Técnicos da Secretaria do Planejamento (SEPLAN) e da Secretaria da Saúde (SES) do Tocantins divulgaram estudo que reduz de R$ 688 milhões para R$ 315 milhões o montante de despesas a pagar na área da saúde até setembro de 2025. O valor é 54,2% menor que o número usado pelo governador interino Laurez Moreira para justificar o decreto de emergência publicado em 6 de novembro.
Segundo o documento, os R$ 315 milhões correspondem às obrigações efetivamente registradas.
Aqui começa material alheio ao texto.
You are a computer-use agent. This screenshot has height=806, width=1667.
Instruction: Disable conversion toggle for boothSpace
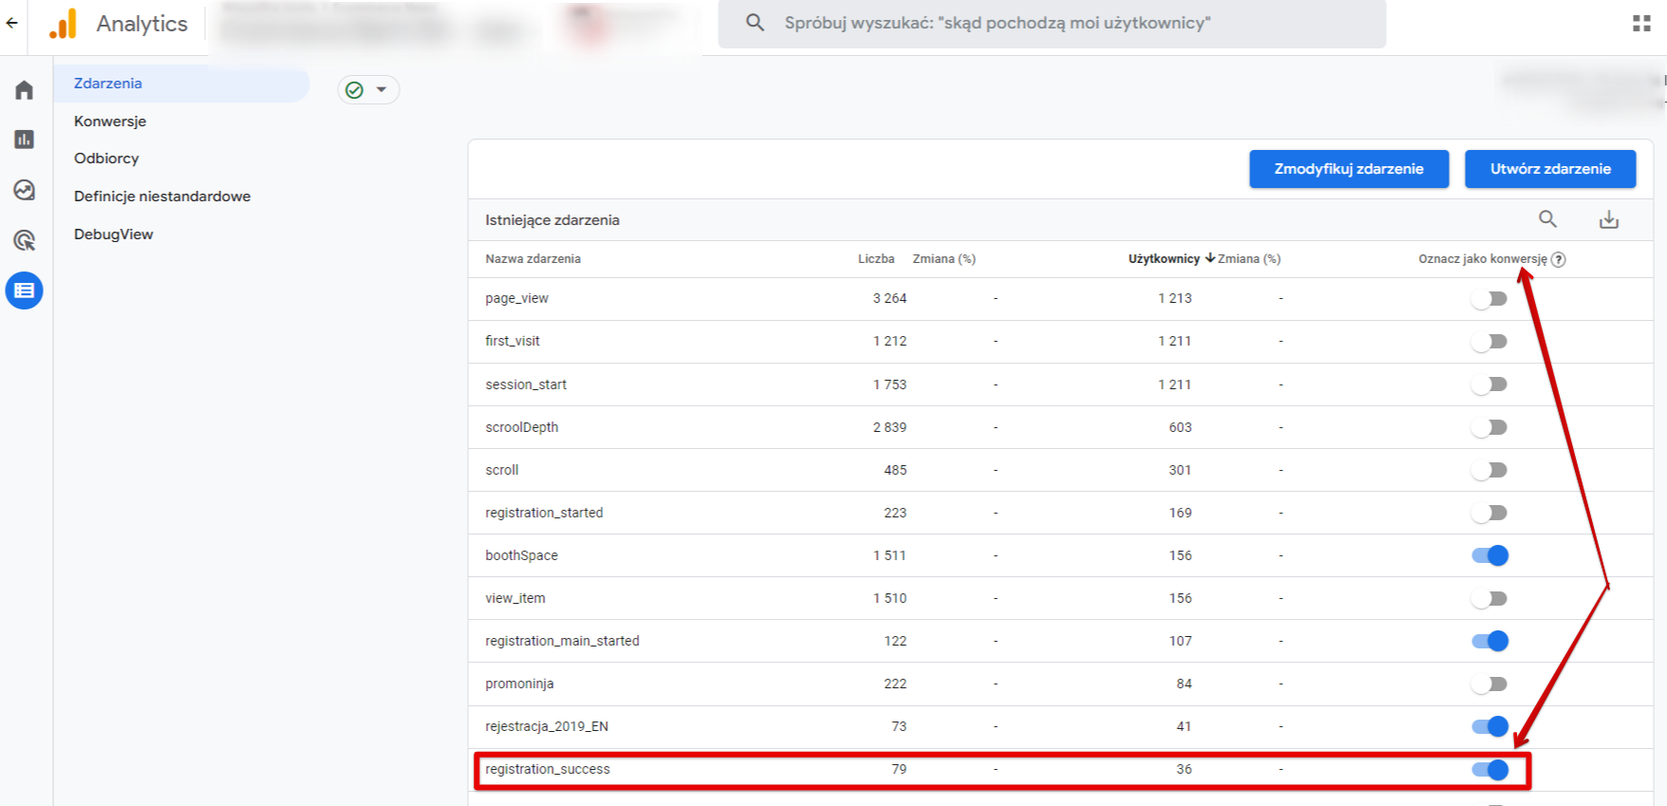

Outros R$ 150 milhões foram classificados como “despesas não reconhecidas”, referentes a dívidas prescritas ou sem comprovação:
- R$ 88,9 milhões acumulados entre 2015 e 2019;
- R$ 25,1 milhões referentes ao período de 2020 a 2024;
- R$ 36,3 milhões oriundos de um banco de dados da Superintendência de Aquisição e Estratégias de Logística (SAEL).
O estudo também aponta que a gestão interina incluiu, como se fossem dívidas, projeções de gastos para o trimestre de outubro a dezembro de 2025, estimadas em R$ 353,7 milhões. A soma desses valores elevou o total anunciado para R$ 688 milhões, apresentado em entrevista coletiva no próprio dia 6 de novembro, data da publicação do decreto.
Os autores do relatório afirmam que a intenção inicial era apenas demonstrar a diferença anual de cerca de R$ 200 milhões entre o que o Estado recebe do governo federal e o que efetivamente gasta com saúde, argumento utilizado desde 2022 para pleitear ressarcimento da União.
De acordo com os técnicos, a prática de “rolar” aproximadamente R$ 215 milhões de um exercício para o outro ocorre há pelo menos uma década, não sendo exclusiva da gestão do governador Wanderlei Barbosa.
Imagem: Atitude Tocantins
Os dados agora serão analisados por um grupo de trabalho criado pelo governador titular, que pretende encaminhar o material aos órgãos de controle e à Assembleia Legislativa. O objetivo é verificar possíveis irregularidades na decretação da emergência com base nos números contestados.